While most of these measures seem valid, their effectiveness in the aforementioned situation is greatly tied to the concept of plausible deniability, which refers to the ability to deny existence or knowledge of information, secret codes, passwords or any other element being requested. For example, what sense does it make to carry a device you intend to use if you do not know the passcode? also, you can most likely expect some blowback by saying your two-step verification device was left at home. Other measures, like backing up to the cloud and completely wiping the device for later restoration, can be effective but inconvenient at the same time. Using encryption, on the other hand, could perhaps offer the best balance between privacy, security and convenience.
Greater degrees of plausible deniability can be achieved by using methods less likely to seem awkward or raise suspicion. Following is a list of useful tips that can help you avoid the hassle should you ever become subject to these procedures:
- Purge and hide: delete all unnecessary files, browsing history, messages and call logs to limit the exposure surface available to the frisker. Next, hide or disable all apps containing sensitive or private information. Android’s Apex Launcher and a number of other launcher applications provide the capability to hide apps and other elements from plain view.
- Plausible deniability aware encryption tools: encrypting files or entire logical volumes or partitions can provide great security and privacy in this situation. VeraCrypt (a fork of TrueCrypt), Mac OS FileVault, Windows BitLocker, Android Cryptonite and LUKS are some of the tools that can be used to perform on-the-fly encryption and in some cases hide encrypted data.
- Decoy OS through dual-booting: by tweaking your bootloader a complete OS installation or kernel image can be hidden. Mac users can leverage boot managers such as rEFInd to specify a default decoy OS and have the real OS loaded upon pressing a shortcut key (ie. M for Mac OS). A rooted Android device can be made to behave similarly while iOS devices have a more secure boot sequence which prevents or at least makes this process much more difficult.
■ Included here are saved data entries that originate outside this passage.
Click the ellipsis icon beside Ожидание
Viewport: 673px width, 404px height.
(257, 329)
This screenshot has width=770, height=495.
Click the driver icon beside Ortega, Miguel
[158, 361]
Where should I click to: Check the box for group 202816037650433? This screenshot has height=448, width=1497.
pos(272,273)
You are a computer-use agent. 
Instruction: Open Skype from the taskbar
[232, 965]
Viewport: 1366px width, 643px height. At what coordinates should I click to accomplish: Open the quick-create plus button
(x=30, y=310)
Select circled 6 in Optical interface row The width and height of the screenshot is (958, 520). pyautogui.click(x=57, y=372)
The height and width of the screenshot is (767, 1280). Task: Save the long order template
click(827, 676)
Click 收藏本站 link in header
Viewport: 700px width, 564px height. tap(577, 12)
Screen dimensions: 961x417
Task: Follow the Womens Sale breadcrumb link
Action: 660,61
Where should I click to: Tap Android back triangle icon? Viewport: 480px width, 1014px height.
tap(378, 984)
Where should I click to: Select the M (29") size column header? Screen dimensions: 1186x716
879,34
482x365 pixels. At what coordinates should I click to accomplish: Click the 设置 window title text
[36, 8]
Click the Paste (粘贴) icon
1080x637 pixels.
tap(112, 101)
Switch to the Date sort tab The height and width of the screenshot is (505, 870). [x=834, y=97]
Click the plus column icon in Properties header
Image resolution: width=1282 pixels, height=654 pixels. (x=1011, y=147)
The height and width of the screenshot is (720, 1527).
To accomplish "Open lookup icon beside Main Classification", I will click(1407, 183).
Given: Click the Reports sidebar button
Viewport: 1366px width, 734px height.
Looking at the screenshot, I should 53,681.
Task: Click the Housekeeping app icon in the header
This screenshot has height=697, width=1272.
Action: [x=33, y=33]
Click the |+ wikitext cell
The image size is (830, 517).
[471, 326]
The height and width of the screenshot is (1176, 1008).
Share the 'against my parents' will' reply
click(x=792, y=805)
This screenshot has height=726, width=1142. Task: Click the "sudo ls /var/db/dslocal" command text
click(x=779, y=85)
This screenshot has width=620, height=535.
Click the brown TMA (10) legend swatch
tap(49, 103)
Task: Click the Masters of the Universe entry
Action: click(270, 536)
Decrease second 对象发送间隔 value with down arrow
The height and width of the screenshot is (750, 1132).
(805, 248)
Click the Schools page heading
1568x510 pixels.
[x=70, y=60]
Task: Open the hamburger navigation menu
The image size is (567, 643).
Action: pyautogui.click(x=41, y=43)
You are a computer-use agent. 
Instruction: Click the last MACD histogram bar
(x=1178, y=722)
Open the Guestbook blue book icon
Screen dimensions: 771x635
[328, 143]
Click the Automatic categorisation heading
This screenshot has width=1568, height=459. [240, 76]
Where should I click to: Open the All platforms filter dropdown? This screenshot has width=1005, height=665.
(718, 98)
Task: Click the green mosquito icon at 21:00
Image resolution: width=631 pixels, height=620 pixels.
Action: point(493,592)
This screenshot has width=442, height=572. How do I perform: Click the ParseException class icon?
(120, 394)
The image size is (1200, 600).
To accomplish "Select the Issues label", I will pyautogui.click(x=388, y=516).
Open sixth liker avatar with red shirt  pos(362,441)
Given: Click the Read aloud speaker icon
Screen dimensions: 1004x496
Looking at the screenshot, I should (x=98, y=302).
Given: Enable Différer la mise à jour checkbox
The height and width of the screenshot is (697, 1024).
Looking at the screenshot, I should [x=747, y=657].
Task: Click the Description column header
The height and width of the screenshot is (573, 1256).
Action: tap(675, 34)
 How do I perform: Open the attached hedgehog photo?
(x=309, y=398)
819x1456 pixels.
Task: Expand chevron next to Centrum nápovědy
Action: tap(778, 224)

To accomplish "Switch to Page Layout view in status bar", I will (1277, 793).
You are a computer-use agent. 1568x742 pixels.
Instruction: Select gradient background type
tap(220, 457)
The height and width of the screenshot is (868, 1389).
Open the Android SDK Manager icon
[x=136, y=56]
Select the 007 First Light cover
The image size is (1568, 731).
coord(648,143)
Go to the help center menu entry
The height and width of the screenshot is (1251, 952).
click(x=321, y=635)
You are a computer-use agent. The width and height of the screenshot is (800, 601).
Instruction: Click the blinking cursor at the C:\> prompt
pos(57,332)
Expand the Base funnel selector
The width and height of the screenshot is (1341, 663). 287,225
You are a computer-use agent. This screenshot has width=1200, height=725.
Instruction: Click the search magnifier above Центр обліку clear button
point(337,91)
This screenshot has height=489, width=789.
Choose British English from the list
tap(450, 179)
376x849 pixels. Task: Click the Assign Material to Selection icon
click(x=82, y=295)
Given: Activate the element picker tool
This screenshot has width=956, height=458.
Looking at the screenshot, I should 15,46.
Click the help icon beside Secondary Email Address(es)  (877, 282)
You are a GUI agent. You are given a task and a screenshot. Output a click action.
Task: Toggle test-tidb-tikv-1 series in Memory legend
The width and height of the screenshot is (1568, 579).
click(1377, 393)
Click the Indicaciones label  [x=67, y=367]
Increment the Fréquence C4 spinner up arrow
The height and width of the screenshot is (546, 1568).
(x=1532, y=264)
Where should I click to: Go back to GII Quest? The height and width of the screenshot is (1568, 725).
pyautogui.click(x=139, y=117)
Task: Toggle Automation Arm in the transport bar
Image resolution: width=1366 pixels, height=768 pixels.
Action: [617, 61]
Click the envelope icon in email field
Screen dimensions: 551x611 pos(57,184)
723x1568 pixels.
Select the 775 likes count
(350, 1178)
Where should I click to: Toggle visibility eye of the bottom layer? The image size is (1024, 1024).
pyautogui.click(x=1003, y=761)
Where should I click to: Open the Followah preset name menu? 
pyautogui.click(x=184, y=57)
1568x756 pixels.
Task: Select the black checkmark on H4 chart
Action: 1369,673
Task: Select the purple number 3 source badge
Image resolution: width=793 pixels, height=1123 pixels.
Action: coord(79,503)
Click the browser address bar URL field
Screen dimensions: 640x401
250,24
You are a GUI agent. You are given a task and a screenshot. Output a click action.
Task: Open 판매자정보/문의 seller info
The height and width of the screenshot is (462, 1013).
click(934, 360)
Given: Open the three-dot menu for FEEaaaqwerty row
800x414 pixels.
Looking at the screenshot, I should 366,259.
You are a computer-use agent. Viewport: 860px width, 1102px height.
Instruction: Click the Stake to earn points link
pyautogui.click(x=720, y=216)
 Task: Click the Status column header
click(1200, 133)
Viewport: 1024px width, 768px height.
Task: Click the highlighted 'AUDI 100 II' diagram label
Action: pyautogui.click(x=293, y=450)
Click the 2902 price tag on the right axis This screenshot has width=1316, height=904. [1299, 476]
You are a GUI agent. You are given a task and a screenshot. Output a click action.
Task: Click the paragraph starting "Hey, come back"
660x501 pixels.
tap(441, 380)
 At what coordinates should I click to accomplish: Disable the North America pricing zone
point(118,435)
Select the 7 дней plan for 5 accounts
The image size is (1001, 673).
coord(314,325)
Although plausible deniability is a questionable security measure, criticized by many in the industry (most notably Bruce Schneier), in a privacy and airport security context it can provide an additional layer of protection. It is important to note that we are referring to protecting your privacy and the security of your data from falling into the wrong hands. This article is by no means a guide to obstruct justice or avoid law enforcement while committing a crime.